_READING PASSAGE_.
◆ ◆ ◆ ◆ ◆ ◆ ◆
This is a cross between a smoothie and a soup, so could be called a “smoopie”. It makes a nutritious, hydrating, summery breakfast and is surprisingly filling. The hint of green chilli gives a definite lift, which may be most welcome at the start of the day!

SERVES 2    PREPARATION 10 minutes

1 small ripe avocado, halved, stoned, peeled and chopped

1 small cucumber, deseeded and sliced

1 yellow pepper, deseeded and chopped

2 spring onions/scallions, chopped

2 tbsp chopped coriander/cilantro leaves

1 medium-hot green chilli, deseeded and sliced

300ml/10½fl oz/scant 1¼ cups unsweetened coconut water

splash of Tabasco

juice of 1 lime

4 ice cubes

1  Put the avocado, cucumber, yellow pepper, spring onions/scallions, coriander, green chilli, coconut water, Tabasco, lime juice and ice cubes in a blender and blend until smooth and creamy.

2  Add a little extra coconut water if the smoothie is too thick. Serve straightaway.
◆ ◆ ◆ ◆ ◆ ◆ ◆
_EXTRACTED DATA_.
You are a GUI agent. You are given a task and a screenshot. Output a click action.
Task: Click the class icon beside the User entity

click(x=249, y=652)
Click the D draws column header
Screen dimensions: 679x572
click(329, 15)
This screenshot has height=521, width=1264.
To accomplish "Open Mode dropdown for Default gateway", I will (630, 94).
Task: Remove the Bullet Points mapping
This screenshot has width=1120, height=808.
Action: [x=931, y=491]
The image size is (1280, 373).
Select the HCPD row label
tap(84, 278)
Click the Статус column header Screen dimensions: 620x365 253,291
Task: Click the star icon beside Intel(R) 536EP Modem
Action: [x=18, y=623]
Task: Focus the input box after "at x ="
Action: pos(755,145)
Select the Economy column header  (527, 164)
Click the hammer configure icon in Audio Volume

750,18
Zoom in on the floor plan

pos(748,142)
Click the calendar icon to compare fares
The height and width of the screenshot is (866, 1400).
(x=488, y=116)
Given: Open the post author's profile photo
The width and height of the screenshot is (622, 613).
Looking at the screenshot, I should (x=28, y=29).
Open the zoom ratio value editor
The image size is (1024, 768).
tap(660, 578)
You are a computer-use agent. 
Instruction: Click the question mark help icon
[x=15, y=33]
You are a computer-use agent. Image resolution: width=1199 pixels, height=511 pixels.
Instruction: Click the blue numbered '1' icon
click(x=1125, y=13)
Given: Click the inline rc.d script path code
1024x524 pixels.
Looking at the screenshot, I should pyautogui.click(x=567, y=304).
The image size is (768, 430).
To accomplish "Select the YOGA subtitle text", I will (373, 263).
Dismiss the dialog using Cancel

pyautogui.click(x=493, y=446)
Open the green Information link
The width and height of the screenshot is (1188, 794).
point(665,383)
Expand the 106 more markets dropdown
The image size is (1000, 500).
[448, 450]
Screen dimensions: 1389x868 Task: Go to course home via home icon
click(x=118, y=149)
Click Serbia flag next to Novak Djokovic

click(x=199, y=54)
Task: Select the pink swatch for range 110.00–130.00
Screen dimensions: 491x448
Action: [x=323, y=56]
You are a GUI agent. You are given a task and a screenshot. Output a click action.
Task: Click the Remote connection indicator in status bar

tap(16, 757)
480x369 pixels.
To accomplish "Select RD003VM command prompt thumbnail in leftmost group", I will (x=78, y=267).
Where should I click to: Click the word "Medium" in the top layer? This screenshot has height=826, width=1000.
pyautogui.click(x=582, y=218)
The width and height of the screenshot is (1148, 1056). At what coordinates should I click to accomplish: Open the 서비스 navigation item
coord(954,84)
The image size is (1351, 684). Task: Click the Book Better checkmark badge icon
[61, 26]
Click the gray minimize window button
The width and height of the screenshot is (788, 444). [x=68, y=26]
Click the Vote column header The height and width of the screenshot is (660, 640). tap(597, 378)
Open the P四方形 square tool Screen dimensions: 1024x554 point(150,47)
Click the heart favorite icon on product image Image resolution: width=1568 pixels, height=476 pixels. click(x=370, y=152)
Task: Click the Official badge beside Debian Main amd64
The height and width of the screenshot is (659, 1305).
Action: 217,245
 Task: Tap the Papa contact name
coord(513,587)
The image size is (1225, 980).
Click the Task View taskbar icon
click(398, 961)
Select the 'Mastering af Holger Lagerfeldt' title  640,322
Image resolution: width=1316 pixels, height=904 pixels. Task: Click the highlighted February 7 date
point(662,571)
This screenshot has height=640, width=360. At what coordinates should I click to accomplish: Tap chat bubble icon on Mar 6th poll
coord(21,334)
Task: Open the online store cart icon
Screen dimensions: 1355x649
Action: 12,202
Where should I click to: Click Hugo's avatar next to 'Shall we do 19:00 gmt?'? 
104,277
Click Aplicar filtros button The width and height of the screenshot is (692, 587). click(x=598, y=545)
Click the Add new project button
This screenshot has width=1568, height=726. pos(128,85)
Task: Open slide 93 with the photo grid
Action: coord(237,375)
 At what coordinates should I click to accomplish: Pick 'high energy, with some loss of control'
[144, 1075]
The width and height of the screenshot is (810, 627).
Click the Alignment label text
◆ ◆ ◆ ◆ ◆ ◆ ◆
_REQUIREMENT 1_. In the avocado smoopie recipe, what is the preparation time?
_REQUIREMENT 2_. Carry on the avocado smoopie recipe from the point where it stops.

_ANSWER 1_. 10 minutes.

_ANSWER 2_.
* Health Benefits

Avocados have come under criticism for their high fat content but these healthy fats have been found to boost levels of good HDL cholesterol and protect the body against harmful free radicals. They are also surprisingly rich in protein in a readily digestible form.

Food Facts per Portion

Calories 180kcal • Total Carbs 9.3g • total sugar 3.2g • added sugar 0g

Variation

Smoothies are incredibly versatile and it is well worth experimenting with your own favourite combinations of fruit and vegetables according to what is in season. The beauty of smoothies over juices is that the blended fruit and vegetables retain their beneficial fibre and nutrients that sit just below the skin.